From the entries below, please output exactly the lines starting at the one containing "UDI (1363, 1211)" and ending at the one containing "QUIERO COLABORAR (85, 1296)", both included.

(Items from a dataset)
►

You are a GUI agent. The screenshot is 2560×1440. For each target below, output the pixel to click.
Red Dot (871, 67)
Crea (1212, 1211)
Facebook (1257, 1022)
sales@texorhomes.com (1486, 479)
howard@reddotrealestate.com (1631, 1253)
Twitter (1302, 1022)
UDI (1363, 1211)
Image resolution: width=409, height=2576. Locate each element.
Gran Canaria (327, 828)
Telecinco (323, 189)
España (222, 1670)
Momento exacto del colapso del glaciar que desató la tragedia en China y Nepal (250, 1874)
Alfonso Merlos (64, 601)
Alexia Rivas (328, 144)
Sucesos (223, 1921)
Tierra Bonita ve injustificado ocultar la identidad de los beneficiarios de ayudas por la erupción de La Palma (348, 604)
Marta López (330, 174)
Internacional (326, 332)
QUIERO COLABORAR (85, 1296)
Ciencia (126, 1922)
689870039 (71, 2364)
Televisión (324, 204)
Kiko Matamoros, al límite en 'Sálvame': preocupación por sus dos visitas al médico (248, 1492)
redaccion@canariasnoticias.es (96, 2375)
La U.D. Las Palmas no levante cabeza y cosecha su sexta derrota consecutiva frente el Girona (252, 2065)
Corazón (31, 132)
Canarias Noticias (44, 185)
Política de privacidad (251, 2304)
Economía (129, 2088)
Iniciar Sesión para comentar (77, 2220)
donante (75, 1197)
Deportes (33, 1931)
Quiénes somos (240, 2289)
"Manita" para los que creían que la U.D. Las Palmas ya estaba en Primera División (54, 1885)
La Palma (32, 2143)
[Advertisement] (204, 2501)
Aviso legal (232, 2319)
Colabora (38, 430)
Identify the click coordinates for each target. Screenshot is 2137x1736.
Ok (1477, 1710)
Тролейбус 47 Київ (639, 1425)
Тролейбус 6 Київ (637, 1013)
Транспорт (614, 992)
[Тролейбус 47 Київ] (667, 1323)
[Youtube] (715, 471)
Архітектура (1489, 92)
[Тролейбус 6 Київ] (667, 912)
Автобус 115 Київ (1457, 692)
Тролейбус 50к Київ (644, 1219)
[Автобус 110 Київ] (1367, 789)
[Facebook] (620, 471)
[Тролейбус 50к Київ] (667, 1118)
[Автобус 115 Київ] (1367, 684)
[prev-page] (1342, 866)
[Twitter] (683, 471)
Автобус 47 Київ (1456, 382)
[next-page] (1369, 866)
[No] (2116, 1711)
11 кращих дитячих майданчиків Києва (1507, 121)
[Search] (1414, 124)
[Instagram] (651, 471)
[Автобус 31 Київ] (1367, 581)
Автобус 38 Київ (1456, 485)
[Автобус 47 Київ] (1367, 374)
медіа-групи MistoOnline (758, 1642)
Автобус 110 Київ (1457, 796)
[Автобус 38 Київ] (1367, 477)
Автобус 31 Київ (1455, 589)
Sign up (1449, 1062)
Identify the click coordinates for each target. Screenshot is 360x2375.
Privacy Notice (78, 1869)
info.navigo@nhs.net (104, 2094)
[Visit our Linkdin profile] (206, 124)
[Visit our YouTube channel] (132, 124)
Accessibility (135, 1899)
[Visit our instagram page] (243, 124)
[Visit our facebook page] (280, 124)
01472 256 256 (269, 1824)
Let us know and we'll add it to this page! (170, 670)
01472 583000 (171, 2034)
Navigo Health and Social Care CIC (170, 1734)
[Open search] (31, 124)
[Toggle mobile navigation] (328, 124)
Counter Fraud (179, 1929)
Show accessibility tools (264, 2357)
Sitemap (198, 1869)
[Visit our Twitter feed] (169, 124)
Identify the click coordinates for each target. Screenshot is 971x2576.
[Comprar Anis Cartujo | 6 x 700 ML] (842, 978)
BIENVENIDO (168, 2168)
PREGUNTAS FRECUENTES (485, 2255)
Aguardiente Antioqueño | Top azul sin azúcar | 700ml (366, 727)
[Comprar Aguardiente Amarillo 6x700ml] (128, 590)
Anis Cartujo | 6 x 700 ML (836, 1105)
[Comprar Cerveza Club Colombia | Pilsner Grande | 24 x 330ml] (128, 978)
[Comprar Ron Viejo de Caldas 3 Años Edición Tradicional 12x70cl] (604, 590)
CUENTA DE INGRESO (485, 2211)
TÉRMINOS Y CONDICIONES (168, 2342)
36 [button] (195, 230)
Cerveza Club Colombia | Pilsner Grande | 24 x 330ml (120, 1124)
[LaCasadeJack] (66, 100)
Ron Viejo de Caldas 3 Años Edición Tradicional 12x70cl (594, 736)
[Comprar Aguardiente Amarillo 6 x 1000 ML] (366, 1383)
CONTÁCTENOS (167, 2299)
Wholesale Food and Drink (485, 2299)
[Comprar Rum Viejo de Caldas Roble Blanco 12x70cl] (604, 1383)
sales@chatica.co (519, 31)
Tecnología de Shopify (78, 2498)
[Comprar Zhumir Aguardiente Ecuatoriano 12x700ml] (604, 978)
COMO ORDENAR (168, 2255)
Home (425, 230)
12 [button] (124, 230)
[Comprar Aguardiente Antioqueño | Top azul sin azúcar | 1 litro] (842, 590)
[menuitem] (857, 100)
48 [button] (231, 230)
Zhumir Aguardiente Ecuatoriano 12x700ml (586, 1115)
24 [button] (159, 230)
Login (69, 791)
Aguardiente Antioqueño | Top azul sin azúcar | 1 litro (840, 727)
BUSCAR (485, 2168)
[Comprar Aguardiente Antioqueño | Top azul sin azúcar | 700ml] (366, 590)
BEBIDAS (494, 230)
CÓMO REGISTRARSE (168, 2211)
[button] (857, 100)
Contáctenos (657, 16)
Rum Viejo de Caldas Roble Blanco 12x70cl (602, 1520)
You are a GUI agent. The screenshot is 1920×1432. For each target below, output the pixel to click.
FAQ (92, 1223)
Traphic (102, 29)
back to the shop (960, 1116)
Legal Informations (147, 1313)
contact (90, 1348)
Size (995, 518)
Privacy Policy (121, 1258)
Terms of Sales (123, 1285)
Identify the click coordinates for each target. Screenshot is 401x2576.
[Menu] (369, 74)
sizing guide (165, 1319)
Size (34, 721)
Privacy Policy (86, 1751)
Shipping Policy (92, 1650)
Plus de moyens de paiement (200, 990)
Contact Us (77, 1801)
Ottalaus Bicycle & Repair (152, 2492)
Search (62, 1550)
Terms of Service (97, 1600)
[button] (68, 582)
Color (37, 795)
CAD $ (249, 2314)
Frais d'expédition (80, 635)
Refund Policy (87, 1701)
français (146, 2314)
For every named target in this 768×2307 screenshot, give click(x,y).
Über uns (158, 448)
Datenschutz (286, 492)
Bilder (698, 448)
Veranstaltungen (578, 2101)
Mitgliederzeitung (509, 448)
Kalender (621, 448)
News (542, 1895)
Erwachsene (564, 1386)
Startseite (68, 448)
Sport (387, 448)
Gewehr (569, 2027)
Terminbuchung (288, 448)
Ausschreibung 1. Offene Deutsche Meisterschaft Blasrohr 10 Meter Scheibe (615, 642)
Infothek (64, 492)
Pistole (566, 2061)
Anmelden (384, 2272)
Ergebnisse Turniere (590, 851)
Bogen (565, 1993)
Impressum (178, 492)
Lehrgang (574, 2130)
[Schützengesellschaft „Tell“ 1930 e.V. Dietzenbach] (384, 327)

◄

◆ **SOLUTION FOR THIS PROBLEM**
UDI (1363, 1211)
Image resolution: width=409, height=2576. Locate each element.
Gran Canaria (327, 828)
Telecinco (323, 189)
España (222, 1670)
Momento exacto del colapso del glaciar que desató la tragedia en China y Nepal (250, 1874)
Alfonso Merlos (64, 601)
Alexia Rivas (328, 144)
Sucesos (223, 1921)
Tierra Bonita ve injustificado ocultar la identidad de los beneficiarios de ayudas por la erupción de La Palma (348, 604)
Marta López (330, 174)
Internacional (326, 332)
QUIERO COLABORAR (85, 1296)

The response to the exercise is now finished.